If London were a fruit
If London were a fruit, it’d be an orange. Hard to peel but explosively juicy once you've dug in. It’s a puzzling Murakami metaphor and a freshly rewired plug. Satisfying things in life, it seems, lie just beneath the surface.
London is a bright, clear tube map representing winding old-sheep-track streets. It’s a weather agnostic appetite for mischief and feeling fiercely proud of your neighbourhood’s esoteric shops. It’s repetitive, sterile tube announcements interrupted by a train driver’s joke. Brutal concrete for miles then green spaces that stretch even further.
On the surface, London can feel individualistic, all ‘doing’ and important places and closed off faces. But it also offers up a flip side: perspective. Amidst everything going on, you can’t help but feel humbled by your own worries. The sense of activity stretches far into the past, with every corner hiding a documented history of its own (and if you forget to appreciate that, try living in Australia for a while then come back to me).

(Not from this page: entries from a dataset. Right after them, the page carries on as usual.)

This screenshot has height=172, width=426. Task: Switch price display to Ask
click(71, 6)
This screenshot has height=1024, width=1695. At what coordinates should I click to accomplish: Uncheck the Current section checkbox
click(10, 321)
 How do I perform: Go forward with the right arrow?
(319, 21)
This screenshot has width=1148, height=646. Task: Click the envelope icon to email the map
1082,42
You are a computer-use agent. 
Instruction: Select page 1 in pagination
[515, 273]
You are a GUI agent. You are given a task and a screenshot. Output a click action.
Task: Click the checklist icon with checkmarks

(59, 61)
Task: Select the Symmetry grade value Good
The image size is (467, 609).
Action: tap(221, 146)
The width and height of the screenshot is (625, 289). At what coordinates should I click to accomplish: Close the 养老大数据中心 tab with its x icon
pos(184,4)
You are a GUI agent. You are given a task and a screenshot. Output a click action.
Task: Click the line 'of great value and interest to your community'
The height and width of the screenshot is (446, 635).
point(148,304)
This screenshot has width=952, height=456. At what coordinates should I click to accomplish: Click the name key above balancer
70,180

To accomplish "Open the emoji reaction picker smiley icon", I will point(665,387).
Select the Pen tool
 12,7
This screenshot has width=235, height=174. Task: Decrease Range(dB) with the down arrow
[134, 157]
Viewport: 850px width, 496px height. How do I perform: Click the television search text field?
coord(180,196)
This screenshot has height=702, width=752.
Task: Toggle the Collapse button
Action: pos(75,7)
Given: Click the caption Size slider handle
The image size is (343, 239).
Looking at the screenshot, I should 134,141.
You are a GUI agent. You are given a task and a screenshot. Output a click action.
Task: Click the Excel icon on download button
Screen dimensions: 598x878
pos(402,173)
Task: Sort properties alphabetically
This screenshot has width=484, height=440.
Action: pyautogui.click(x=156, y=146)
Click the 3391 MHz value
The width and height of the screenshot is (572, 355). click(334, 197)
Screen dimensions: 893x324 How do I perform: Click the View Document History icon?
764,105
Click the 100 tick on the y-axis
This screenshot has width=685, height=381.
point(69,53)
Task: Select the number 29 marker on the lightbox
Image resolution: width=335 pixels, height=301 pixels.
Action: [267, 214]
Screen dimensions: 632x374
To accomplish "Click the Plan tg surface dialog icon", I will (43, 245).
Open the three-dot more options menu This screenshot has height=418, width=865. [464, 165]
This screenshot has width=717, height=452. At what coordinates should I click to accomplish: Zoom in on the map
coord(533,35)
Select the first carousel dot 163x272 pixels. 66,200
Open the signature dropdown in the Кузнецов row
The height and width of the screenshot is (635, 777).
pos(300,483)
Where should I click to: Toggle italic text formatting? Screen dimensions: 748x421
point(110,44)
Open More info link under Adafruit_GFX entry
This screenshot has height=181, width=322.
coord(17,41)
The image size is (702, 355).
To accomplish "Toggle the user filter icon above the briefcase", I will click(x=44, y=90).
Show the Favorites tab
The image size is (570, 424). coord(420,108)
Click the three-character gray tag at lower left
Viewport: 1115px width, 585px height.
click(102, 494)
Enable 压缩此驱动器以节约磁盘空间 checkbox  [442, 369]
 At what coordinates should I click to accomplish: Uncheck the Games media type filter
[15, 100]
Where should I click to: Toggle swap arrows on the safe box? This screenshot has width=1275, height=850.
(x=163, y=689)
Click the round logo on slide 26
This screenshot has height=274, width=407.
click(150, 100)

This city is substance and feeling. A heady energy, a low hum, a sweeping, undefined momentum. London whisks you along in an unassuming way. The fact you’re in a capital city isn’t shoved in your face so much as presented with a shrug. Returning after three years, I often have a sense that I’m about to bump into someone I know. Of course, I don’t, but such is the conviviality amidst all the chaos.
Just like a choppy, steel-grey ocean, when the sun peeps out, London transforms. Suddenly it’s all switching your lunch from al desko to al fresco and flirty bare limbs that've just caught the sun. But the rarity of these days keeps London feeling somehow a little less obvious, a little more enchanting.
In a final feat of misdirection, amidst all the five star eateries I have a different favourite culinary star. The supermarket meal deal. Egalitarian, ubiquitous and comfortingly predictable, they’re as deliciously underrated as London is understated. That is to say, a lot.